__EXTRACT__

What is a Sunlight-Readable Display?
A sunlight-readable display (also called a “sunlight-viewable” or “outdoor-readable” screen) is a display device specifically designed to remain clear and colour-accurate even under strong outdoor lighting, such as direct sunlight.
The key difference from ordinary screens is that regular displays tend to “wash out” or look whitewashed under bright sunlight because of reflected ambient light. Sunlight-readable displays solve this through a combination of techniques.
Core Technical Principles
The underlying strategy has two main directions:
- Boost the display’s own brightness to “overpower” the ambient light.
- Reduce reflections of ambient light to minimise interference with the image.
The specific technologies fall into several categories:
1. High-Brightness Backlighting
This is the most straightforward approach – using a much brighter LED backlight so that the screen’s own light output exceeds the reflected sunlight.
- How it works: Typical indoor screens have a brightness of about 250–450 nits. Sunlight-readable displays usually need 800 to 1000 nits or more, with some professional devices reaching 1600 nits. In direct sunlight, ambient illumination can be around 6000 nits; an ordinary screen reflects about 14% of that (roughly 840 nits). Therefore, the screen’s own brightness must significantly exceed that reflected value – generally recommended to be at least 2.5 times the reflected ambient light level.
- Pros & cons: The advantage is that the technology is mature and works well both indoors and outdoors. The downsides are higher power consumption and more heat generation, which can affect battery life and backlight longevity.
2. Transflective Technology
This is a more ingenious method: the screen operates in both transmissive and reflective modes.
- How it works: A special “transflective” layer is placed between the liquid‑crystal layer and the backlight.
- In strong outdoor light: this layer reflects most of the ambient light (e.g., sunlight) and uses it as the light source for the display, making the image bright and clear. The stronger the ambient light, the brighter the screen appears.

__DATA PROVIDED__
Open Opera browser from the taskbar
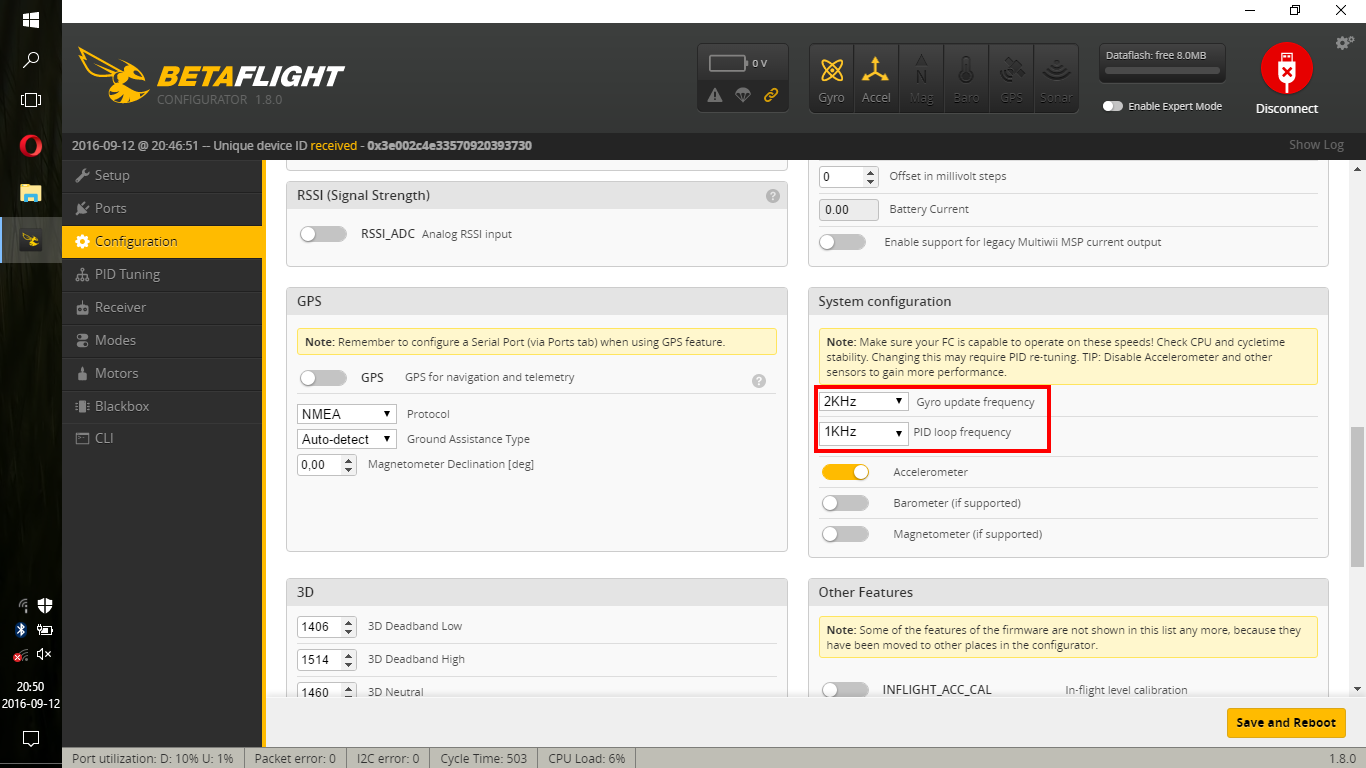Screen dimensions: 1366x768 [31, 146]
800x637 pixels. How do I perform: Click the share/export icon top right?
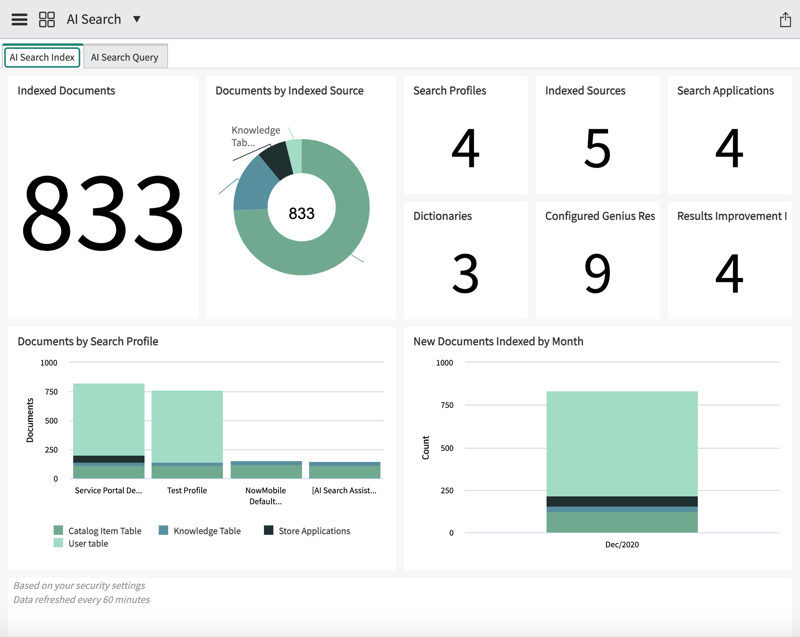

__EXERCISE DESCRIPTION__
Can you carry on the explanation of sunlight-readable displays, starting right after its last sentence?

__ANSWER TO THIS TASK__
- Indoors or in dim conditions: it switches to transmissive mode, relying on the backlight.
- Pros & cons: It efficiently uses ambient light, so it is very power‑saving outdoors. However, the structure is more complex and costly, and in low‑light indoor environments the display quality may be slightly inferior to purely transmissive screens.
3. Reflective Display Technology
These screens do not use a backlight at all – the principle is similar to that of electronic paper.
- How it works: The screen itself does not emit light; instead, it acts like a mirror, reflecting ambient light to show content. The brighter the surroundings, the sharper the image.
- Representative technology:
- MEMS reflective displays (e.g., mirasol/IMOD): based on micro‑electromechanical systems and the interference of light. Each pixel consists of two reflective surfaces separated by a tiny air gap; by controlling the gap thickness, different colours are reflected. This technology offers vivid colours and fast response, making it suitable for video playback.
- Pros & cons: Extremely power‑efficient and performs exceptionally well in bright light. The main drawback is that it is unusable in low‑light conditions without an additional front‑light.
4. Optical Treatment Techniques
These are usually supplementary measures used alongside the above technologies to further enhance visual performance.
- Anti‑Glare (AG) coating: converts specular reflections from the screen surface into diffuse reflections, reducing harsh glare.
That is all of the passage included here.